Source: Adobe / natali_mis
The recent crackdown on Binance by the US Department of Justice (DOJ) has triggered a seismic shift in how the crypto industry operates, with Binance now set to undergo what experts call an “unprecedented” level of scrutiny.
The government scrutiny, which Binance has agreed to in its settlement deal with the US government, will transform the exchange from “a haven for anarchic crypto commerce” to a meticulously monitored entity, Wired wrote in a report from earlier this month.
The settlement, considered one of the most substantial money-laundering settlements in the history of the US Justice Department, imposed a record-breaking $4.3 billion fine on the company.
Five years of user transaction history
Beyond financial penalties, the settlement mandated Binance to open its past books, and provide over five years of users’ transaction records to US regulators and law enforcement agencies, the Wired report noted.
This new era of radical transparency requires Binance to actively scrutinize its transactions from 2018 to 2022, and file so-called suspicious activity reports (SARs) for potential violations of US law during that period.

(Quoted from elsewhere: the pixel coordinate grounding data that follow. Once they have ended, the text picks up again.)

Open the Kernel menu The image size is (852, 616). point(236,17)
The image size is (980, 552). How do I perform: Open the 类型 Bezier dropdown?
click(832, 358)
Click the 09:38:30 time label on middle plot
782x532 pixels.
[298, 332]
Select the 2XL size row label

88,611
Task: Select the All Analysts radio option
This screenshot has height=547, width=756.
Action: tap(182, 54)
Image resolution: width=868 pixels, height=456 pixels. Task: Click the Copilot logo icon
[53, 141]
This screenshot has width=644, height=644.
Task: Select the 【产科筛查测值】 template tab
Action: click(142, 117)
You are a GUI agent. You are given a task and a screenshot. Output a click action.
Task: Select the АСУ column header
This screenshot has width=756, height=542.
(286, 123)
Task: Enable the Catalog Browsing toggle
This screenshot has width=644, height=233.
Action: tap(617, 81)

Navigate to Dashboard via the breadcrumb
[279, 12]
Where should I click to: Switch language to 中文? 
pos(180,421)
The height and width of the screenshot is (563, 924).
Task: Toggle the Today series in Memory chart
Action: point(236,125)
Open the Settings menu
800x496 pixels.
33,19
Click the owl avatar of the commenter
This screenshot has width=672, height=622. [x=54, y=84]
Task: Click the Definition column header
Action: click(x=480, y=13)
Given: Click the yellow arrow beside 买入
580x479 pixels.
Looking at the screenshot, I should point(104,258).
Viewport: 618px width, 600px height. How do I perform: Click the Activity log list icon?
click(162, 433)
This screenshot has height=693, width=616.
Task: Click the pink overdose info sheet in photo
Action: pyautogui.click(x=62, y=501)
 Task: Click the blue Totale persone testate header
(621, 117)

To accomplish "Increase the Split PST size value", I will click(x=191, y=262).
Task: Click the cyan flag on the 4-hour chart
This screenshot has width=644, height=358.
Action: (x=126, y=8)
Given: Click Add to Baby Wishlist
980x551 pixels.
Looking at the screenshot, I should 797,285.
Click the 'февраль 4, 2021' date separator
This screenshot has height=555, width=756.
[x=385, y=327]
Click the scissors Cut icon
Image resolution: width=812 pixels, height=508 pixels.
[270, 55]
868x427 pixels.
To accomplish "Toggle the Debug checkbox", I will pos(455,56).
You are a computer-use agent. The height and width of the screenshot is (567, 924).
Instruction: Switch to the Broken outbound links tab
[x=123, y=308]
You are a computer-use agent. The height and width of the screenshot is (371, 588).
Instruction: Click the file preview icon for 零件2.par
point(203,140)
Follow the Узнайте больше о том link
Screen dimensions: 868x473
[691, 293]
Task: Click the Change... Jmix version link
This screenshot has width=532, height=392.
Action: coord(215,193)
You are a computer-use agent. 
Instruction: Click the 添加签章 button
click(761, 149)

The SARs will be collected by FinCEN, the Treasury Department’s financial crimes division, and shared with various US law enforcement agencies.
‘Kind of crazy’ access
In the Wired report, one unnamed US prosecutor described the extent of the information Binance will share with the government as “kind of crazy,” while emphasizing the unprecedented level of government oversight.
“I don’t know what kind of business would want to operate while allowing that much government oversight, especially one that’s deliberately stayed out of the US so that they’re not under our nose,” the prosecutor said, adding:
“The other option must have been really bad.”
On the other hand, Binance’s chief compliance officer, Noah Perlman, expressed excitement about the opportunity to set a new compliance standard in the industry, reassuring users that their data would be kept “confidential,” meaning it would not be shared with any other parties than the US government.
While law enforcement and regulators have welcomed the move, advocates of financial privacy, including the Electronic Frontier Foundation (EFF), have expressed concerns about wholesale access to user data.Top of Form
“The fact that the transactions are made through cryptocurrency rather than through traditional financial channels indicates that the transactions are more likely to be sensitive, and that the person making the transaction may be turning to cryptocurrency precisely because of the privacy protection it provides,” the report quoted an earlier EFF statement as saying.